Blind reverberation cancellation techniques

Abstract

Reverberation, a component of any sound generated in a natural environment, can degrade speech intelligibility or more generally the quality of a signal produced within a room. In a typical setup for teleconferencing, for instance, where the microphones receive both the speech and the reverberation of the surrounding space, it is of interest to have the latter removed from the signal that will be broadcast. A similar need arises for automatic speech recognition systems, where the reverberation decreases the recognition rate. More ambitious applications have addressed the improvement of the acoustics of theatres or even the creation of virtual acoustic environments. In all these cases dereverberation is critical.
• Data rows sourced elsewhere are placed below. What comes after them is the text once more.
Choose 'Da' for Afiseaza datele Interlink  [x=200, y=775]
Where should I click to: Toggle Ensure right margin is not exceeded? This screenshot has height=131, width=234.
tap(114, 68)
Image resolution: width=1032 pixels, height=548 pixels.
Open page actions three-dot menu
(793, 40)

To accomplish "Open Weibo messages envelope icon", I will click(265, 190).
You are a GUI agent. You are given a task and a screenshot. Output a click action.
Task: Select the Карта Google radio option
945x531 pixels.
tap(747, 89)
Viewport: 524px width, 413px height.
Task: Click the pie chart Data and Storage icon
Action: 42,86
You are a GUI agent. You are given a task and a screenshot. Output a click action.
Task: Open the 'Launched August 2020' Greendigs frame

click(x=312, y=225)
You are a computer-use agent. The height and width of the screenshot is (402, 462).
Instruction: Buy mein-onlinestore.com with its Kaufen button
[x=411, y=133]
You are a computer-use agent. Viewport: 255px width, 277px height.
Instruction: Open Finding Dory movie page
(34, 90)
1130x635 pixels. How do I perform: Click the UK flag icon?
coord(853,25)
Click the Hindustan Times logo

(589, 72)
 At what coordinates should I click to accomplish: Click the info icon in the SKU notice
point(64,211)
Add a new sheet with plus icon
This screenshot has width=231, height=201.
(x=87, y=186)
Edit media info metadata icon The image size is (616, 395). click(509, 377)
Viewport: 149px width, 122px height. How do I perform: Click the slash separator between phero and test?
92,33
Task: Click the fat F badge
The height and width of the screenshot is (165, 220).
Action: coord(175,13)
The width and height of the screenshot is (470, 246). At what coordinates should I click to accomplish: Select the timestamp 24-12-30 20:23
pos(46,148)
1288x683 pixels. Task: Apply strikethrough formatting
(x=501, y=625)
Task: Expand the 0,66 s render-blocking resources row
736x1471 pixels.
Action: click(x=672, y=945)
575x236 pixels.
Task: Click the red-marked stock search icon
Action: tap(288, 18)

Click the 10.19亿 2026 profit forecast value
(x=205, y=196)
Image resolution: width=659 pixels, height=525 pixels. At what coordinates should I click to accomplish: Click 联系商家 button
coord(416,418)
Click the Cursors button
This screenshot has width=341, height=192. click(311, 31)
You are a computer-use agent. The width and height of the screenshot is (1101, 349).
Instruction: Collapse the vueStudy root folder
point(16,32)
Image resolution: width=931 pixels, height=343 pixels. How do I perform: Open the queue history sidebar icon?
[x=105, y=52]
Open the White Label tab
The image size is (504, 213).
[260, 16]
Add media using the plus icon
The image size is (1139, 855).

The process of recovering the source signal by removing the unwanted reverberation is called dereverberation. Usually only a reverberated instance of the signal is available. As a consequence only a blind approach, that is a more difficult task, is possible. In more precise terms, unsupervised or blind audio de-reverberation is the problem of removing reverberation from an audio signal without having explicit data regarding the system and the input signal. Different approaches have been proposed for blind dereverberation. A possible discrimination into two classes can be accomplished by considering whether or not the inverse acoustic system needs to be estimated. The aim of this work is to investigate the problem of blind speech dereverberation, and in particular of the methods based on the explicit estimate of the inverse acoustic system, known as “reverberation cancellation techniques”. The following novel contributions are proposed: the formulation of single and multichannel dereverberation algorithms based on a maximum likelihood (ML) approach and on the natural gradient (NG); a new dereverberation structure that improves the speech and reverberation model decoupling. Experimental results are provided to confirm the capability of these algorithms to successfully dereverberate speech signals.